Uh, not much. Gause's steal numbers were indeed a little better at home. Then again, most players' numbers in most categories are better at home. Gause's most felonious performance in conference play even came on the road. On a Valentine's Day visit to Connecticut, Gause recorded six steals in just 27 minutes. Thus, the Beamonesque performance appears to have been legit. If you want a steal, call Gause, not the official scorer at SHU home games.
What's in store for 2008: Seton Hall went just 4-12 in the Big East last year, and the problem was the defense, which was as bad as Rutgers' and almost as bad as Cincinnati's. Big East opponents made 54 percent of their twos against the strikingly undersized Pirates, who played much of the year with a six-player rotation in which no one was taller than 6'7". Worse, opponents smelled blood down in the paint and pounded the ball in there mercilessly. The Hall fared poorly in precisely the areas where a small team would be expected to struggle, ranking dead last in Big East play in both defensive rebounding and in 2FG defense.

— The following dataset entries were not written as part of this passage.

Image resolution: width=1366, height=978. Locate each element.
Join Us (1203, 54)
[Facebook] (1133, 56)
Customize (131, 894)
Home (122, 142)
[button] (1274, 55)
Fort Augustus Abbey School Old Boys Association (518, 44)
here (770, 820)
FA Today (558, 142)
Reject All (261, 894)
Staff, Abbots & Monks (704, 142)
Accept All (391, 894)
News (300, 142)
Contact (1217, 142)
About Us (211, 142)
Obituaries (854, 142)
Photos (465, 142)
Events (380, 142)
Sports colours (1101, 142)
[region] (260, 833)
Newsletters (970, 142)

Was Gonzalez able to go out in the offseason and find some size? Kind of. Apparently the first place he looked was his own bench. John Garcia spent a lot of time there last year as a freshman, but the 6'9" big man opened this year with a start in the Pirates' first game. Three new arrivals will also get long looks for minutes in the paint: 6'11" junior college transfer Augustine Okosun, 6'11" freshman Mike Davis and 6'9" freshman Brandon Walters.
A little size on defense, even if it's no great help on offense, can improve this team because Seton Hall has numbers to burn when it comes to guards and wings. Their three-point shooting was terrible last year, but the four players shooting the bulk of the threes in 2007 combined to hit 75 percent of their free throws. So while Paul Gause should probably give peace a chance on the perimeter--he's a career 27 percent three-point shooter--these aren't necessarily players who can't shoot. The Pirates are very likely to improve their three-point shooting this year.

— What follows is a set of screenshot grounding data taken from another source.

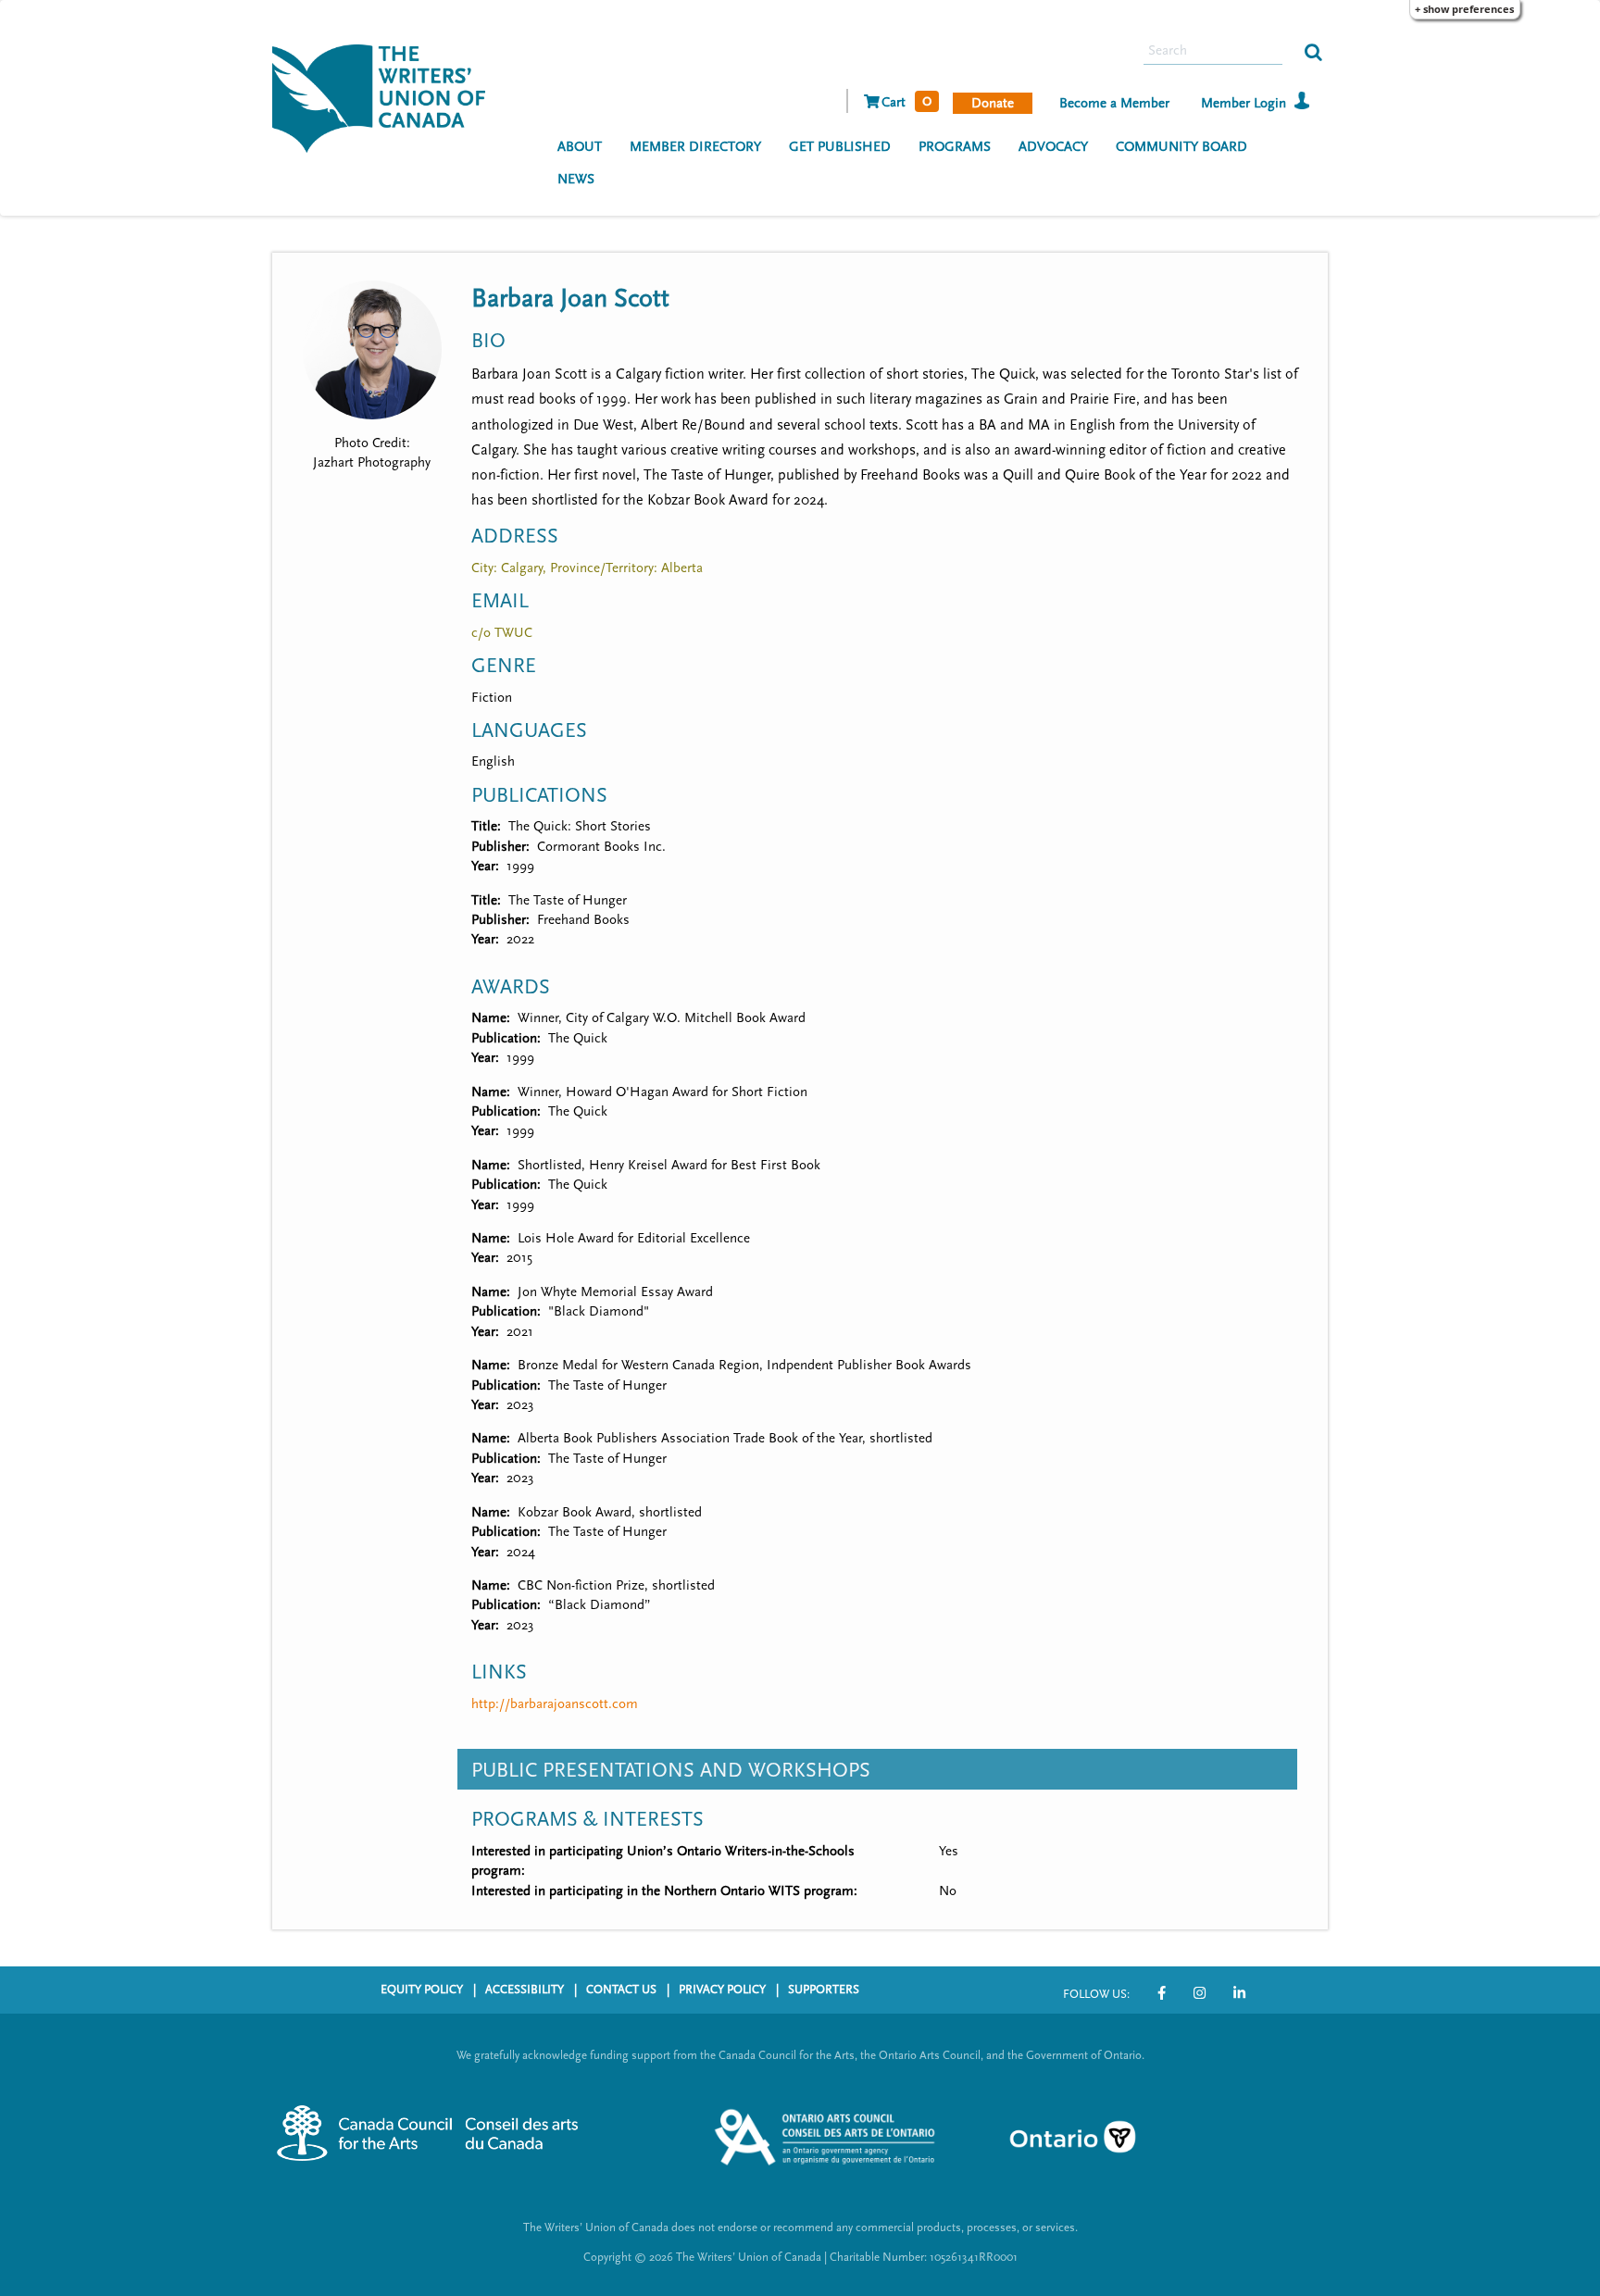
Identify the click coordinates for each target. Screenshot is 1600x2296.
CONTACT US (621, 1989)
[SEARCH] (1313, 51)
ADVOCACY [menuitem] (1053, 147)
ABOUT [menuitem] (579, 147)
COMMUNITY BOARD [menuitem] (1181, 147)
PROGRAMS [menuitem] (955, 147)
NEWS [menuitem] (575, 179)
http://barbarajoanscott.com (554, 1704)
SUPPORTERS (823, 1989)
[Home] (385, 96)
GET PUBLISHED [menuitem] (840, 147)
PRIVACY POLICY (722, 1989)
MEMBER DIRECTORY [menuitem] (695, 147)
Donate (992, 103)
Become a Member (1114, 103)
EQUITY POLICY (422, 1989)
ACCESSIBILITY (524, 1989)
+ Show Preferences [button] (1464, 9)
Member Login (1243, 103)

Start with 6'5" senior Brian Laing. He couldn't find the range from outside last year but, to his credit, he limited his attempts from beyond the arc and instead took the ball to the hole. Laing did OK, making 49 percent of his twos and taking excellent care of the ball. He was also the best defensive rebounder in the regular SHU rotation. That's not saying much for the Pirates' defensive rebounding, granted, but Laing certainly left it all on the floor last year, playing almost 90 percent of the possible minutes.
Laing's partner at the core of the Seton Hall offense is Jamar Nutter, a 6'2" senior guard. Nutter struggled from outside just as much as Laing but, unlike his backcourt mate, Nutter chose to go down with his guns blazing, launching more than seven threes a game. Nutter can perhaps be forgiven for thinking he could shoot his way out of his season-long slump: he entered last year as a career 38 percent three-point shooter. That's not outstanding, but it's a lot better than the 32 percent he posted from beyond the arc last year. Watch for his perimeter shooting this season to be closer to his previous numbers.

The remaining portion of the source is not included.